## Page extract

* * * * * * *

Make America Healthy Again, a battle cry for Donald Trump’s presidential campaign, is an important idea that is now being embraced by Americans across the country following his election.  As advocates look to enact changes, it’s important to remember that Congress has delegated the vital responsibility of ensuring the safety of the public for our food, pharmaceuticals and medical products and technology to the Food and Drug Administration (FDA), which is within the US Department of Health and Human Services (HHS).  The FDA, with an annual budget of in excess of $7.2 billion annually has developed extensive regulations and enforcement mechanisms in order to carry out this important responsibility.  In the case of new medications, the approval process, including research and development and multiple clinical trials, takes many years and can cost hundreds of millions of dollars.

* * * * * * *

## The data

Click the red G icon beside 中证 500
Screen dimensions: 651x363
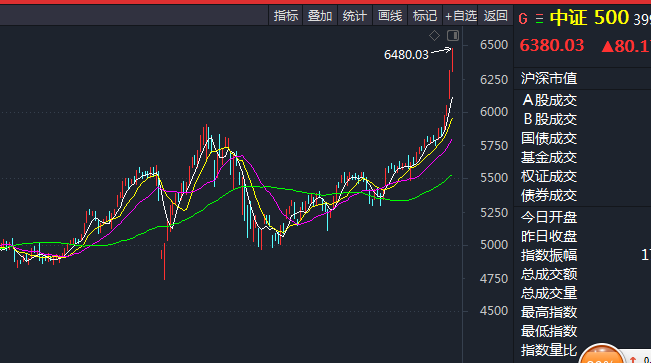[x=523, y=19]
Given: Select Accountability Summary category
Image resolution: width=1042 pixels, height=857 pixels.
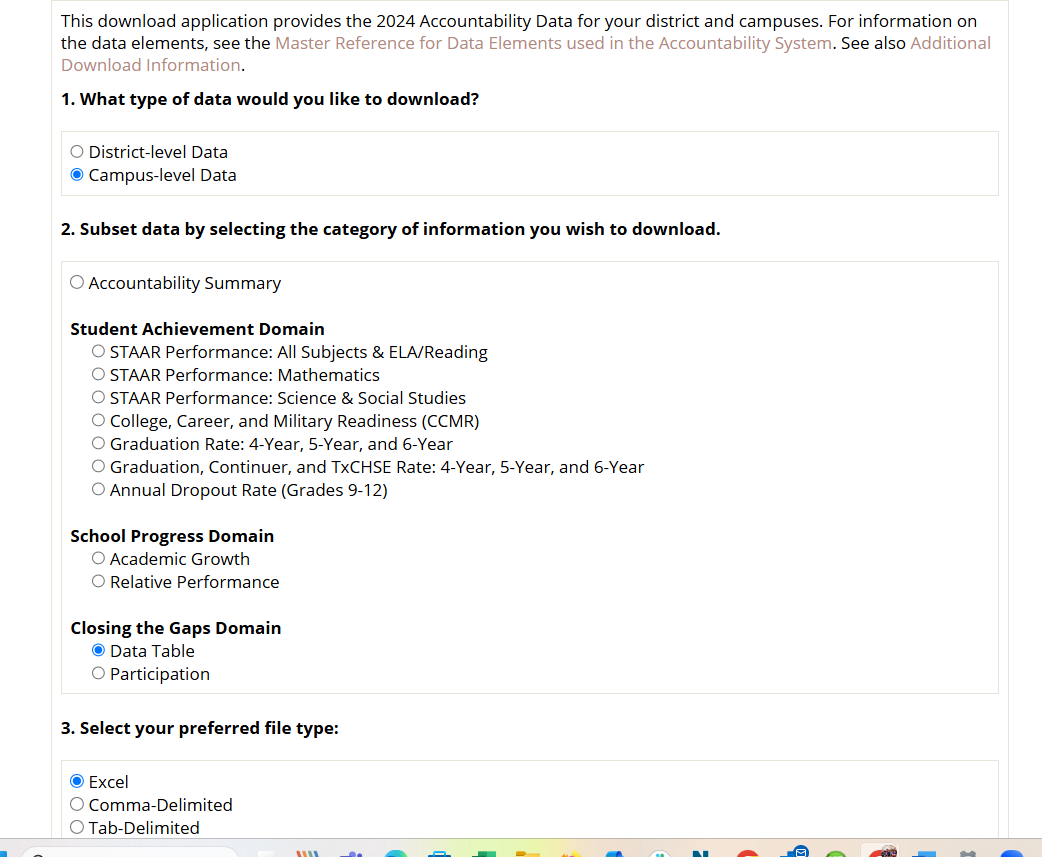Looking at the screenshot, I should point(77,282).
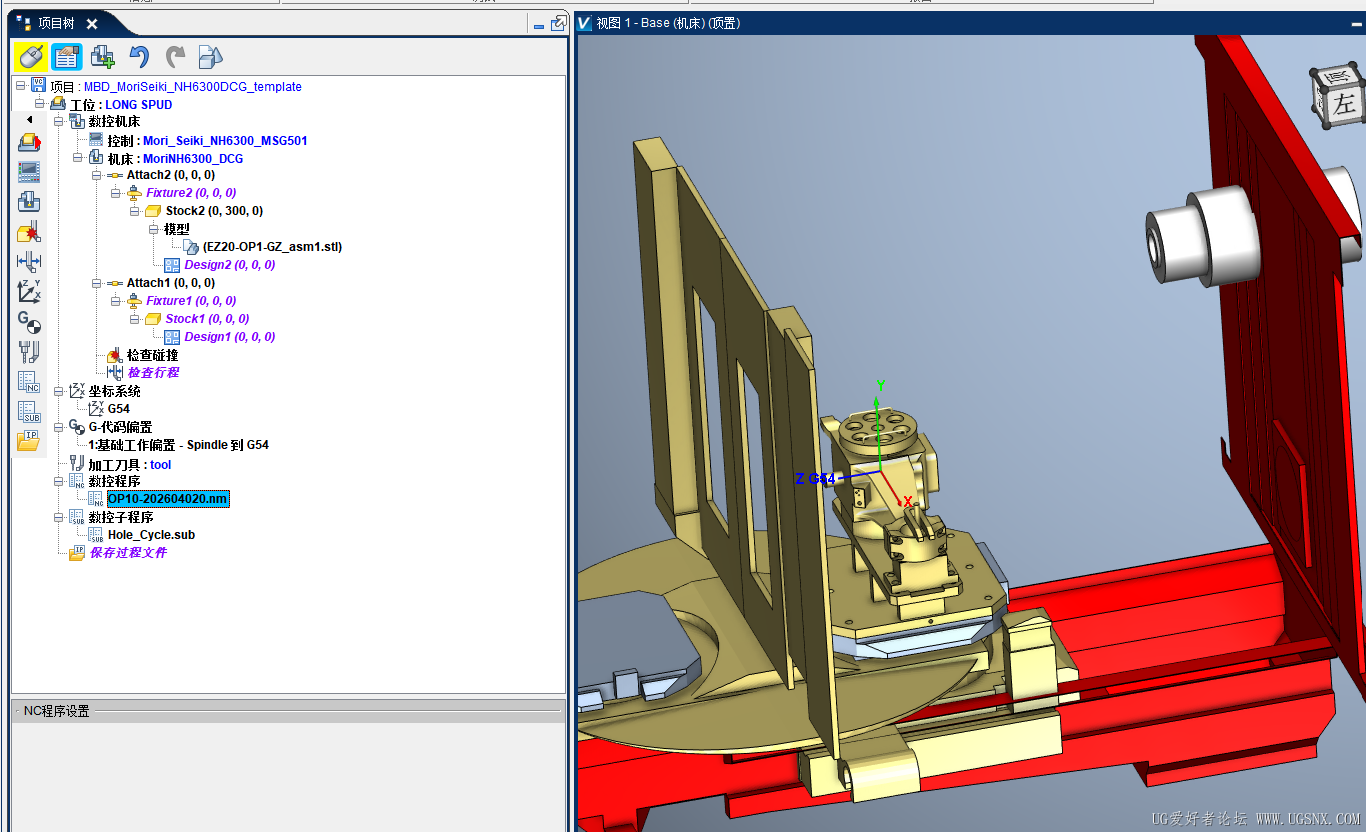This screenshot has width=1366, height=832.
Task: Click the cutting tools icon in left sidebar
Action: 29,352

* * * * * * *

## What to work on
Reproduce the portion of the passage on the FDA that opens with the words containing "Make America Healthy" and closes with "millions of dollars.". The material above comes from a separate source, unrelated to the passage.

## Response
Make America Healthy Again, a battle cry for Donald Trump’s presidential campaign, is an important idea that is now being embraced by Americans across the country following his election.  As advocates look to enact changes, it’s important to remember that Congress has delegated the vital responsibility of ensuring the safety of the public for our food, pharmaceuticals and medical products and technology to the Food and Drug Administration (FDA), which is within the US Department of Health and Human Services (HHS).  The FDA, with an annual budget of in excess of $7.2 billion annually has developed extensive regulations and enforcement mechanisms in order to carry out this important responsibility.  In the case of new medications, the approval process, including research and development and multiple clinical trials, takes many years and can cost hundreds of millions of dollars.